Doc Formal: The crisis of confidence facing verification

By Ashish Darbari |  No Comments  |  Posted: October 31, 2017
Topics/Categories: EDA - Verification  |  Tags: , , , ,

Ashish Darbari is CEO of formal verification consultancy Axiomise.Ashish Darbari is CEO of formal verification consultancy and training provider Axiomise.

In this three-part series, I look at broad challenges facing semiconductor verification and explain how they have grown to leave us facing a crisis of confidence. I will explore some of the key reasons why, despite astronomical growth in constrained random, emulation, and FPGA prototyping, we continuously grapple with poor quality.

This crisis of confidence has reached fever pitch: verification schedules routinely run late, bugs are often missed, silicon re-spins happen, and even worse, disgruntled customers are walking away from projects, hanging silicon vendors out to dry! When did this start? How did we get ourselves into such a mess? And how do we get out of it?

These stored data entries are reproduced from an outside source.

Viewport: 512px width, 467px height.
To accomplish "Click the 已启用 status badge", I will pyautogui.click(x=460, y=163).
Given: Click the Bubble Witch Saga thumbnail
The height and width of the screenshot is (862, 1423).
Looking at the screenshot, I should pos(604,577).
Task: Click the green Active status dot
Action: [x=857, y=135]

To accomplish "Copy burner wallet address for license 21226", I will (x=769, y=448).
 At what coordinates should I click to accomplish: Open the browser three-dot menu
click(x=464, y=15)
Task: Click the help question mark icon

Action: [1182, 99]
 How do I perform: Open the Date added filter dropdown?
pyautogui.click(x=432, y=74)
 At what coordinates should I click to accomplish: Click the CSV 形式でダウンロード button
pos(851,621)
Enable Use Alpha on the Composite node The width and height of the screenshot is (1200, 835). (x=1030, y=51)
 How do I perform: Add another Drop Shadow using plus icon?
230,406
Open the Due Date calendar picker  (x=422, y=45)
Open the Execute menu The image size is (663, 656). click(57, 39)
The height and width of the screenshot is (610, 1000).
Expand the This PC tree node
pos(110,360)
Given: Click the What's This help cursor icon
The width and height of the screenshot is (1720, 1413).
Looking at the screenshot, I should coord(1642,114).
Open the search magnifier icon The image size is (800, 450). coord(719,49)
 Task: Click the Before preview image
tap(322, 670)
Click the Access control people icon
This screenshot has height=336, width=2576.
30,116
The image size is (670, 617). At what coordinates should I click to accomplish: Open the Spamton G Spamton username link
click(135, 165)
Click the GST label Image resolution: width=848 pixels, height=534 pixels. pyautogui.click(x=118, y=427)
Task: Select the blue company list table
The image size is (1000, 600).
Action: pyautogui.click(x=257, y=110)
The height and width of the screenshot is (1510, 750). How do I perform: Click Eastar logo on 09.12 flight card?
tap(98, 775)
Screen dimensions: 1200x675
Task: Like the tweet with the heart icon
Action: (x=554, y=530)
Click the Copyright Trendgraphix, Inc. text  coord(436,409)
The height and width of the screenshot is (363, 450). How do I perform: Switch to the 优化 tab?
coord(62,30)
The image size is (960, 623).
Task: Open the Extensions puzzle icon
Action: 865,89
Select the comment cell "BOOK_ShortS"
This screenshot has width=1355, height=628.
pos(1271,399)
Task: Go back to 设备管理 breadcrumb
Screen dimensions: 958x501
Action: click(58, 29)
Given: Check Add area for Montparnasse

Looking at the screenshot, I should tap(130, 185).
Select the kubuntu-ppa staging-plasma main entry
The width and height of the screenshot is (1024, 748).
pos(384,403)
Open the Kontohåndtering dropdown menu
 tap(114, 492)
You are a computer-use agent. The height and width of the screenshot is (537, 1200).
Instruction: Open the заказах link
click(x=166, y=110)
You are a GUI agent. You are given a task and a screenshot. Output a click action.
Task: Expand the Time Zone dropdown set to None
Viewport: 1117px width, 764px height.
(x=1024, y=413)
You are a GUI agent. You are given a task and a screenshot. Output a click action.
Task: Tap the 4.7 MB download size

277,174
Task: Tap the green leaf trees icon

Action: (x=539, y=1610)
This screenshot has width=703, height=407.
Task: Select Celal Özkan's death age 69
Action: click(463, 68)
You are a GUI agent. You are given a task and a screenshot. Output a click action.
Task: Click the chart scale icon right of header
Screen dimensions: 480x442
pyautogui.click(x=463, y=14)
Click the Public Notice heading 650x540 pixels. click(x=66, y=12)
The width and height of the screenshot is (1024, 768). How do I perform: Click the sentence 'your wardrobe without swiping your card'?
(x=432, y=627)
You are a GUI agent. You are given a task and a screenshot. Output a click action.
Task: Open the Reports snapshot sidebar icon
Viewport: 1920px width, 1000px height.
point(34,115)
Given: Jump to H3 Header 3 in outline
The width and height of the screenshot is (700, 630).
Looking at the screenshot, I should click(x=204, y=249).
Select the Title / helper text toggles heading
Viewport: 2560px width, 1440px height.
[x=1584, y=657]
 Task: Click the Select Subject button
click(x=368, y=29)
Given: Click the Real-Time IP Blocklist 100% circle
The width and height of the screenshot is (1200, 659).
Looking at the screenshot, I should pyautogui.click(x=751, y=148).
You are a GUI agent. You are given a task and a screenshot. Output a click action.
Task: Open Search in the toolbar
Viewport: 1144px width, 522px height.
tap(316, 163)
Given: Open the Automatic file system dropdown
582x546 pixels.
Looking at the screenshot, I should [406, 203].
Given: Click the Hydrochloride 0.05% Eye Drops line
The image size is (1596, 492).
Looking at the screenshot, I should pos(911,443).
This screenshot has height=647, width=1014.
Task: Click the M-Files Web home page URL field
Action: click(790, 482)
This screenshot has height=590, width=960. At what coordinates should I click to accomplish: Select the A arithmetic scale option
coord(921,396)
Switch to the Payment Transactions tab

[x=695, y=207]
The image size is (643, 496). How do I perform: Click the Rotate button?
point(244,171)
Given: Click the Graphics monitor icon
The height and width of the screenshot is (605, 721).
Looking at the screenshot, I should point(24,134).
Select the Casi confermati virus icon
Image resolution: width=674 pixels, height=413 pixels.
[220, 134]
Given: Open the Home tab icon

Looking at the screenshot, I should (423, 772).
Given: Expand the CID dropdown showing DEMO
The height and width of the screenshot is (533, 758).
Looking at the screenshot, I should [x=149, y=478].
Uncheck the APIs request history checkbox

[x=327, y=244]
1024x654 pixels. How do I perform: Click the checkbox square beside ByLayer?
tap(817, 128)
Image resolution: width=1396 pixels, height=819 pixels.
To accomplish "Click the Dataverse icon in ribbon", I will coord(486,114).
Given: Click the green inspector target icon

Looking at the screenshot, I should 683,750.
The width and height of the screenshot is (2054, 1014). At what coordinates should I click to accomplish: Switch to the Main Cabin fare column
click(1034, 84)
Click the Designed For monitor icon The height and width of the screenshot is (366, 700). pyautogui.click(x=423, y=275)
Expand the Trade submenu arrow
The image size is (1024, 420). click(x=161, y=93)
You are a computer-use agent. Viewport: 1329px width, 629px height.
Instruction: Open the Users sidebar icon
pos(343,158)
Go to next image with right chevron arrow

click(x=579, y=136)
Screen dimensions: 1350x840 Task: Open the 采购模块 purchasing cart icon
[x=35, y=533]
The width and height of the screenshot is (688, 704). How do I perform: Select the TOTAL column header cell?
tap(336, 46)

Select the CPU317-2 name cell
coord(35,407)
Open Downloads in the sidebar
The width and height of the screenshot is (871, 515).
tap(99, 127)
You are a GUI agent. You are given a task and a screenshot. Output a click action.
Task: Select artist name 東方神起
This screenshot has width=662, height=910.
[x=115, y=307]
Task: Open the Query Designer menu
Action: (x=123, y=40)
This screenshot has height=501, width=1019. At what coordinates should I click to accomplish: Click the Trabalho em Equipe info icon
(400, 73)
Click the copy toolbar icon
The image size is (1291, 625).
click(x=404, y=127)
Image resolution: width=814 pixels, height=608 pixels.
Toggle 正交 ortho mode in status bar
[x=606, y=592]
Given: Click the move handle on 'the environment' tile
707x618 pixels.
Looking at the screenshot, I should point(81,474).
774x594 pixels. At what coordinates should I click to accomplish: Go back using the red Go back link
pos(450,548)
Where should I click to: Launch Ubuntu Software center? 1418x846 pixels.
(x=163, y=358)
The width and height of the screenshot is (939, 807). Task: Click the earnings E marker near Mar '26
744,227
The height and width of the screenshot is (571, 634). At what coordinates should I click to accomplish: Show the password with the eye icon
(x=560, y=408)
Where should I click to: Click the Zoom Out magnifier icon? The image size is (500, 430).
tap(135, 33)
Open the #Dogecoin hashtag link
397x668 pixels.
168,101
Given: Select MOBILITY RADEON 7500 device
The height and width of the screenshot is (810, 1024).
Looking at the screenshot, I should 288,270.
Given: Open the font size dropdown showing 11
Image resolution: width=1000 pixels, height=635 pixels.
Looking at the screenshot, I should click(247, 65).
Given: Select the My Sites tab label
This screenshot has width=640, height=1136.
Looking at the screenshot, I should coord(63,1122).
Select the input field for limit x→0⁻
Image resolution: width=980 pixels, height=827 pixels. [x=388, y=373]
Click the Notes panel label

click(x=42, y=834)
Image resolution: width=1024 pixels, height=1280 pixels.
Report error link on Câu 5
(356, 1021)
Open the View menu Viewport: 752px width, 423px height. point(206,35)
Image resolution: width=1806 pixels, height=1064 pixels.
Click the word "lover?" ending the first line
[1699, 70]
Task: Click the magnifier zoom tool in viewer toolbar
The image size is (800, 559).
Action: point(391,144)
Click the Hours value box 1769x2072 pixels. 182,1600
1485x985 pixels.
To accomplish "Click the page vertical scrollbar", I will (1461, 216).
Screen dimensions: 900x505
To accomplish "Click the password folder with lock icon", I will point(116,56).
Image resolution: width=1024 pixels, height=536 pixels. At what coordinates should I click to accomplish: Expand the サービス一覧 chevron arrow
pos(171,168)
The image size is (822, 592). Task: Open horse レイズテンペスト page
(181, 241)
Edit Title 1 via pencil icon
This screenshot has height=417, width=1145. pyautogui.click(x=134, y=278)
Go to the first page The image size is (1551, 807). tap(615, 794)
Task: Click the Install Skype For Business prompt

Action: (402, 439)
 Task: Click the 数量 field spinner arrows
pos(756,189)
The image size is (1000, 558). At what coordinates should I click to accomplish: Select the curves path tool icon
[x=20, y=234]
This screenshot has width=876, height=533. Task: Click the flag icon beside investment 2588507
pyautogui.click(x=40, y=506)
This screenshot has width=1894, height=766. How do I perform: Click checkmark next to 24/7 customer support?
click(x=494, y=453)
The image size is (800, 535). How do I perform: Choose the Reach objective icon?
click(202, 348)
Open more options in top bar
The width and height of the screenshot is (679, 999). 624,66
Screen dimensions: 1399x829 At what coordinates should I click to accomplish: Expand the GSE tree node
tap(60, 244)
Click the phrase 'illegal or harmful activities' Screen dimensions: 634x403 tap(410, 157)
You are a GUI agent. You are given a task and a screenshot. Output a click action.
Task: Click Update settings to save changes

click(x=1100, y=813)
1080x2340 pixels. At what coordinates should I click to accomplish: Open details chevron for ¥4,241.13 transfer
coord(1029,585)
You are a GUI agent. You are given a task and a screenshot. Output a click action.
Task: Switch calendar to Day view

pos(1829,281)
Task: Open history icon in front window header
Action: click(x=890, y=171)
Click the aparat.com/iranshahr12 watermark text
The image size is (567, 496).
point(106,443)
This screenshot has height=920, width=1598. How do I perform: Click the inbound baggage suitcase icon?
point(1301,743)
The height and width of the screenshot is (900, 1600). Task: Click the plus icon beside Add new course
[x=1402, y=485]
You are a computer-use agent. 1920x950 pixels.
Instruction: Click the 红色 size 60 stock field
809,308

The verification meta model

To best understand our plight, we need to appreciate that verification is never done in isolation, but is part of the bigger picture. It is one of the most expensive activities within any semiconductor design project, and its success – or otherwise – is heavily influenced by four components, all of which must interplay with each other. These components are the process, the verification technology, the verification methodology, and the engineers that use them. This quartet represents the four pillars of what we can call a ‘verification meta model’.

Just like the models used in engineering, this meta model assumes the presence of some inputs and produces outputs, and its behavior should reflect an predictable relationship that preserves those elements. Our meta model bases that relationship on a core — the process — with the technology, methodology, and human engineers forming its primary inputs.

So that we are all on the same page, let me expand upon the ideas behind each of the four pillars.

Process

A series of actions that are executed to fulfill an end goal.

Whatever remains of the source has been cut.